Reporters from the Miami Herald have been granted a peek at internal Marlins financial documents — literally a peek, as they were only allowed to take notes and not make copies — and some of what they report finding is … well, odd:
- In 2003, when the Marlins won the World Series, the team’s audited financial report shows that they lost $43 million. The team payroll that year: $54 million, which while high for the Marlins, was still only 23rd in the league.
- The Marlins turned a $110 million profit from 2006 through 2009, thanks to about $280 million in revenue-sharing payments from MLB that the team received over that four-year span.
- The team lost $47 million last year, after spending nearly $120 million on payroll, an amount too high to make up for with those $75-85 million a year in revenue-sharing checks.

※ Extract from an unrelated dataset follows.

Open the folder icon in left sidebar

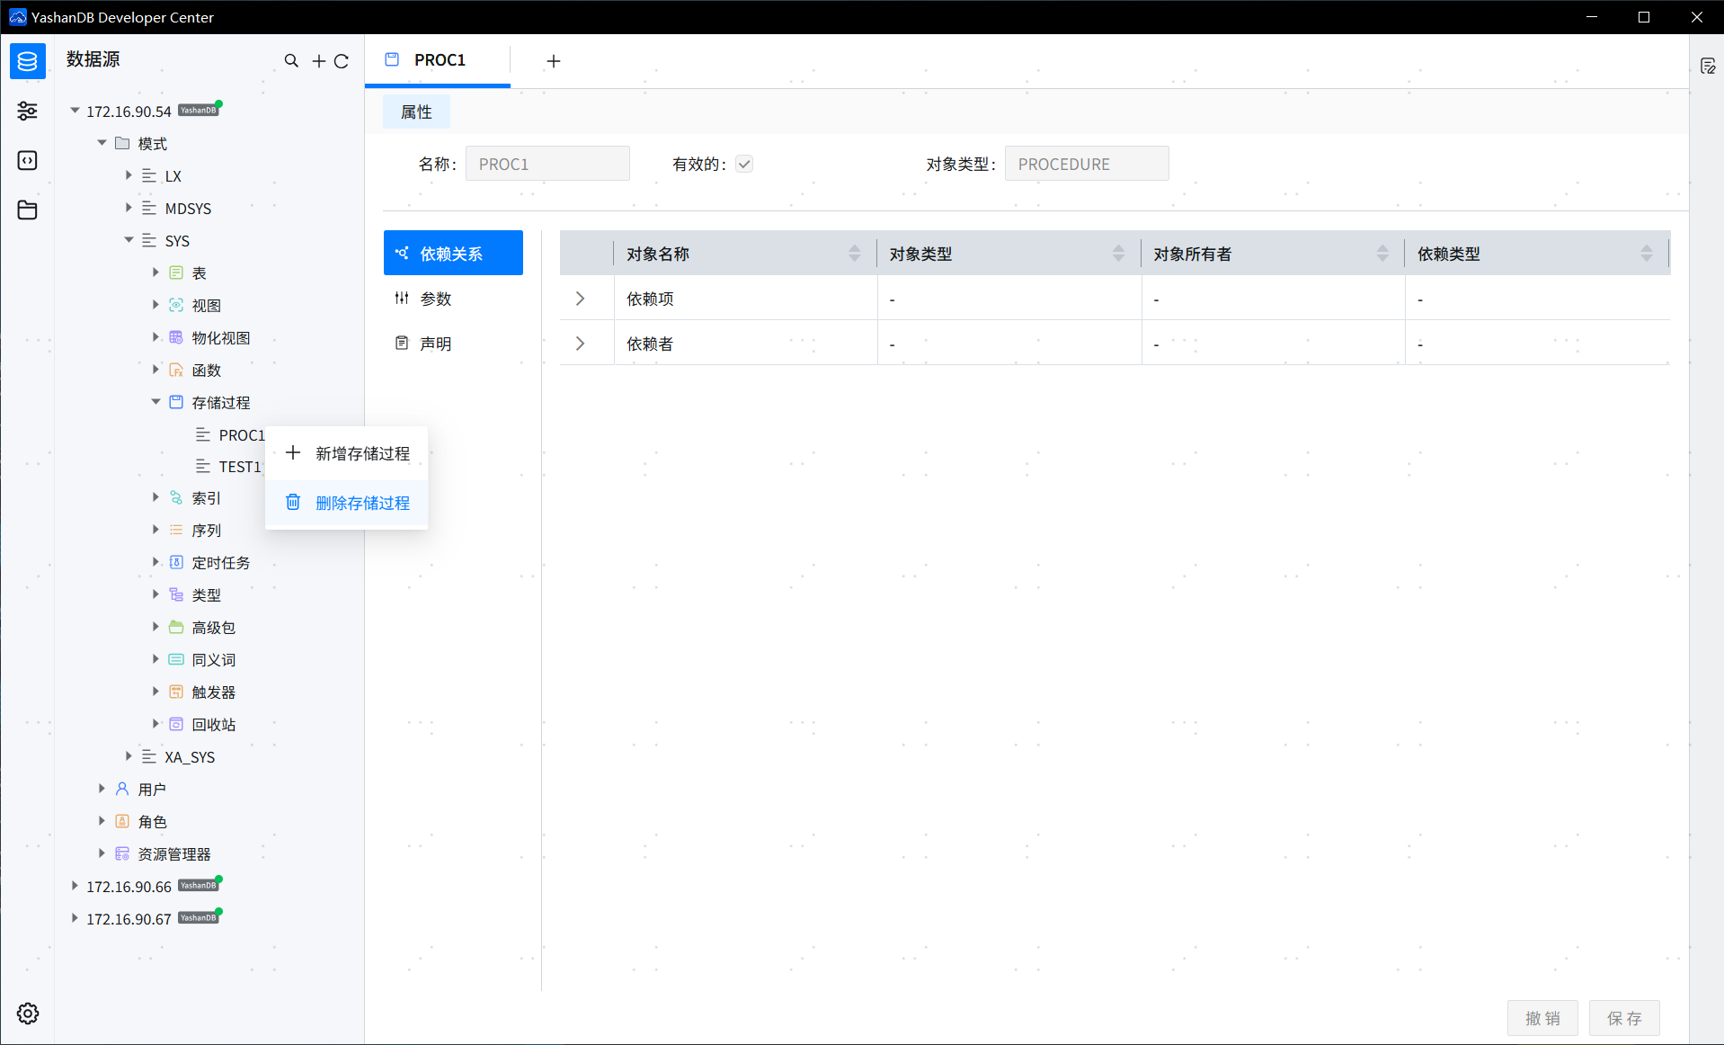point(28,210)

If you’re like me, you’re wondering a bunch of things:
- What are the Marlins spending money on, if not players? It’s really, really tough to spend $54 million on payroll and take a $43 million loss, given that payroll usually represents at least half of team expenses, and even the Marlins get some money from fans buying tickets.

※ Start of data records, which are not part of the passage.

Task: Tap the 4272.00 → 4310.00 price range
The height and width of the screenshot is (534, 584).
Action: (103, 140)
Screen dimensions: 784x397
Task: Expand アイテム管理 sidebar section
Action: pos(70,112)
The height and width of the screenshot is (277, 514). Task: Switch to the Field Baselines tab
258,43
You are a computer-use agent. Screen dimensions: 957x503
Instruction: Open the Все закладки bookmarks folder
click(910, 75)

- How well does this match with other data we have on Marlins finances? The leaked documents that Deadspin obtained in 2010 showed the Marlins making about $24 million a year in 2008 and 2009, pretty much in line with both Forbes magazine’s projections and the figures in today’s Herald report. Forbes, though, estimates the Marlins to have lost only $7 million last year, so either there’s something that the magazine isn’t taking into account, or there’s something funny about the figures that the books that the team provided to the Herald.
- Are these real losses or, you know, “losses”? The Herald articles doesn’t indicate whether these figures are EBITDA (earnings before interest, taxes, depreciation, and amortization, as Forbes uses) or include such gimmicks as depreciation of player contracts, which can easily turn a real profit into a paper loss. They do indicate that the Marlins are paying off $155 million in stadium debt (though that can’t amount to much more than $12 million a year, unless they got a truly horrible loan rate), as well as that Marlins owner Jeffrey Loria is paying himself about $3 million a year in “management fees,” plus interest on loans that he himself made to his own team.

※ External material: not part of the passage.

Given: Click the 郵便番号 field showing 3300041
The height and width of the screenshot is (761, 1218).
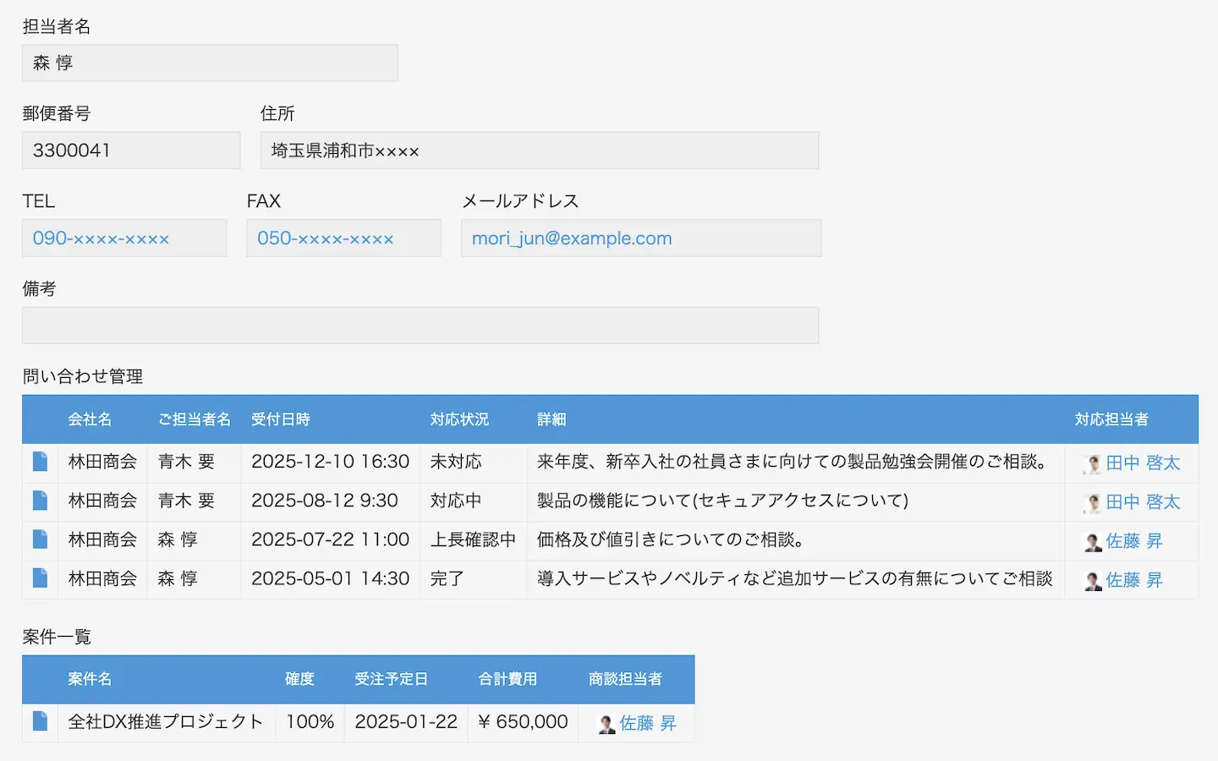Looking at the screenshot, I should tap(131, 151).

- Why did the Herald’s source show these documents to the paper in the first place? The Herald doesn’t indicate whether this was a team official or what, but if it was, then you have to wonder if there’s an element of spin here, as Loria and his staff try to justify their salary-dump trades of last winter as necessary to keep the team from losing money hand over fist. While the Herald calls the documents it perused “audited financial statements,” it doesn’t indicate whether this was the team’s actual internal records, or a set of books for more public consumption.
If there’s anything we can take away from this, it’s that the Marlins’ spending spree last year didn’t go well, and the new stadium isn’t really doing much to boost the team’s bottom line. Both of which we pretty much knew already, and given how things are going so far this year, it doesn’t look likely that matters will improve much in the near future. Possibly the most pointed bit of information in the Herald article, in fact, is its closing quote from Stanford economist Roger Noll: “So far there is no reason to be optimistic about the future of baseball in Miami. But you have never had a team managed by someone who knows and understands Miami.”